▶ EXERCISE INSTRUCTIONS
Copy the records below in full, changing no character.

┌────────

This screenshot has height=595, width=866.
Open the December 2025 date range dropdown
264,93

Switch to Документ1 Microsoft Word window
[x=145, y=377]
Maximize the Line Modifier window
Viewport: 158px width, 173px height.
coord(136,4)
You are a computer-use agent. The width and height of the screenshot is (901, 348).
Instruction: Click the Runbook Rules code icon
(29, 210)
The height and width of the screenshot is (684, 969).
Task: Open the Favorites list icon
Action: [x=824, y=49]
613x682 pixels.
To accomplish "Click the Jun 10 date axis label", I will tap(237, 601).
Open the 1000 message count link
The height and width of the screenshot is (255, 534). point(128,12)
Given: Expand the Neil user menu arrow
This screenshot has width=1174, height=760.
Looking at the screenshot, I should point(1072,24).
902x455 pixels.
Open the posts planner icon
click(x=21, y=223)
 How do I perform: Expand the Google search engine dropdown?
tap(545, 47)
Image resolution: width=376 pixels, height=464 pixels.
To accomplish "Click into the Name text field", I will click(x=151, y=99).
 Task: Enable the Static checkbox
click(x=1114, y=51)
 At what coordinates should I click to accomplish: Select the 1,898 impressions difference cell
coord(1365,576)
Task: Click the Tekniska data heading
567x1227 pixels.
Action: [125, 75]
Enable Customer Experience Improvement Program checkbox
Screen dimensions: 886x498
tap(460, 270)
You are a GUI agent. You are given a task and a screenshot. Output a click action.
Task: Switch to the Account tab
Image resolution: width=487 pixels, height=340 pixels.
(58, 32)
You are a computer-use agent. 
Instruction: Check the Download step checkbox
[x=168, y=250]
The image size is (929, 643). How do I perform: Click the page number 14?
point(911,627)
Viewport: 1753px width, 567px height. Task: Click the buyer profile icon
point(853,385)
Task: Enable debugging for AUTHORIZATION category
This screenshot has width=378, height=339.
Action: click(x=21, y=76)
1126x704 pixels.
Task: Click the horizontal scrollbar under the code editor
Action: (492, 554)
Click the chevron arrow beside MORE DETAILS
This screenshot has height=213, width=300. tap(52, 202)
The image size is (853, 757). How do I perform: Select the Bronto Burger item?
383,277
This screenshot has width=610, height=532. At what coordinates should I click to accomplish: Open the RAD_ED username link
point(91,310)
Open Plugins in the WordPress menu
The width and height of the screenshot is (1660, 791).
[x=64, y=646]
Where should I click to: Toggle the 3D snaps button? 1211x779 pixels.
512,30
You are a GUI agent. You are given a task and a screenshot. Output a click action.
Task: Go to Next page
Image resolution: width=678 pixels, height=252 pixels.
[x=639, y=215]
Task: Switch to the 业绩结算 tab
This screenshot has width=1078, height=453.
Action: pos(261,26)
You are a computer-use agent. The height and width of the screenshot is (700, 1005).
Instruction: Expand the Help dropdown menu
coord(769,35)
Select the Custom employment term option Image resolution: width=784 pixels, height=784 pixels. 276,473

└────────

▶ RESULT FOR THIS EXERCISE
This screenshot has height=595, width=866.
Open the December 2025 date range dropdown
264,93

Switch to Документ1 Microsoft Word window
[x=145, y=377]
Maximize the Line Modifier window
Viewport: 158px width, 173px height.
coord(136,4)
You are a computer-use agent. The width and height of the screenshot is (901, 348).
Instruction: Click the Runbook Rules code icon
(29, 210)
The height and width of the screenshot is (684, 969).
Task: Open the Favorites list icon
Action: [x=824, y=49]
613x682 pixels.
To accomplish "Click the Jun 10 date axis label", I will tap(237, 601).
Open the 1000 message count link
The height and width of the screenshot is (255, 534). point(128,12)
Given: Expand the Neil user menu arrow
This screenshot has width=1174, height=760.
Looking at the screenshot, I should point(1072,24).
902x455 pixels.
Open the posts planner icon
click(x=21, y=223)
 How do I perform: Expand the Google search engine dropdown?
tap(545, 47)
Image resolution: width=376 pixels, height=464 pixels.
To accomplish "Click into the Name text field", I will click(x=151, y=99).
 Task: Enable the Static checkbox
click(x=1114, y=51)
 At what coordinates should I click to accomplish: Select the 1,898 impressions difference cell
coord(1365,576)
Task: Click the Tekniska data heading
567x1227 pixels.
Action: [125, 75]
Enable Customer Experience Improvement Program checkbox
Screen dimensions: 886x498
tap(460, 270)
You are a GUI agent. You are given a task and a screenshot. Output a click action.
Task: Switch to the Account tab
Image resolution: width=487 pixels, height=340 pixels.
(58, 32)
You are a computer-use agent. 
Instruction: Check the Download step checkbox
[x=168, y=250]
The image size is (929, 643). How do I perform: Click the page number 14?
point(911,627)
Viewport: 1753px width, 567px height. Task: Click the buyer profile icon
point(853,385)
Task: Enable debugging for AUTHORIZATION category
This screenshot has width=378, height=339.
Action: click(x=21, y=76)
1126x704 pixels.
Task: Click the horizontal scrollbar under the code editor
Action: (492, 554)
Click the chevron arrow beside MORE DETAILS
This screenshot has height=213, width=300. tap(52, 202)
The image size is (853, 757). How do I perform: Select the Bronto Burger item?
383,277
This screenshot has width=610, height=532. At what coordinates should I click to accomplish: Open the RAD_ED username link
point(91,310)
Open Plugins in the WordPress menu
The width and height of the screenshot is (1660, 791).
[x=64, y=646]
Where should I click to: Toggle the 3D snaps button? 1211x779 pixels.
512,30
You are a GUI agent. You are given a task and a screenshot. Output a click action.
Task: Go to Next page
Image resolution: width=678 pixels, height=252 pixels.
[x=639, y=215]
Task: Switch to the 业绩结算 tab
This screenshot has width=1078, height=453.
Action: pos(261,26)
You are a computer-use agent. The height and width of the screenshot is (700, 1005).
Instruction: Expand the Help dropdown menu
coord(769,35)
Select the Custom employment term option Image resolution: width=784 pixels, height=784 pixels. 276,473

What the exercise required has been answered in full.